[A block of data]
'''
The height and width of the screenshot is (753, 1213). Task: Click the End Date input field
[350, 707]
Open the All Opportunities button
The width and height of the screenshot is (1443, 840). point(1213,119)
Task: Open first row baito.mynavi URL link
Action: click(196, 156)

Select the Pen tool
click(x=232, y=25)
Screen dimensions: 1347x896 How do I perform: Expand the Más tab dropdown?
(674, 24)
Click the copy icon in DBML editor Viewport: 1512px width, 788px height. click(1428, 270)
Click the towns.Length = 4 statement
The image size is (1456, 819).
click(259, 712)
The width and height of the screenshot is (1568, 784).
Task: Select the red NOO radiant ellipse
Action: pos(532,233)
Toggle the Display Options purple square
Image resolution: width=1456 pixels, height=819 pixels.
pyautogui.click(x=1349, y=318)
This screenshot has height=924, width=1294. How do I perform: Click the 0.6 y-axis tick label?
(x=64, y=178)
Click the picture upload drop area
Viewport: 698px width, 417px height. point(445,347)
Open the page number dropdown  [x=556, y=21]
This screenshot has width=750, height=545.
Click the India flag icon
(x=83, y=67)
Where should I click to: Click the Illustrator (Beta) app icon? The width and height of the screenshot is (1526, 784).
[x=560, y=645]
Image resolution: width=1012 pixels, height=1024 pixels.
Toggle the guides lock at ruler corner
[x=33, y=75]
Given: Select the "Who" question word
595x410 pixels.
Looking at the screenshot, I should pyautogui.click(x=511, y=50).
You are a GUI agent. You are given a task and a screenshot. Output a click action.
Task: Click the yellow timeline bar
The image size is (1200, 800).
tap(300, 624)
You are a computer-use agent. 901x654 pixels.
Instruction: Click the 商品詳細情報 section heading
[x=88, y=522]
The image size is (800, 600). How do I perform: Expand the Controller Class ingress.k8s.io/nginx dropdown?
'''
* _Problem to work on_: Extract the lines of the records from the first one through the line holding "click(x=232, y=25)", both ends included, and reproduce them unchanged.

* _Written answer_:
The height and width of the screenshot is (753, 1213). Task: Click the End Date input field
[350, 707]
Open the All Opportunities button
The width and height of the screenshot is (1443, 840). point(1213,119)
Task: Open first row baito.mynavi URL link
Action: click(196, 156)

Select the Pen tool
click(x=232, y=25)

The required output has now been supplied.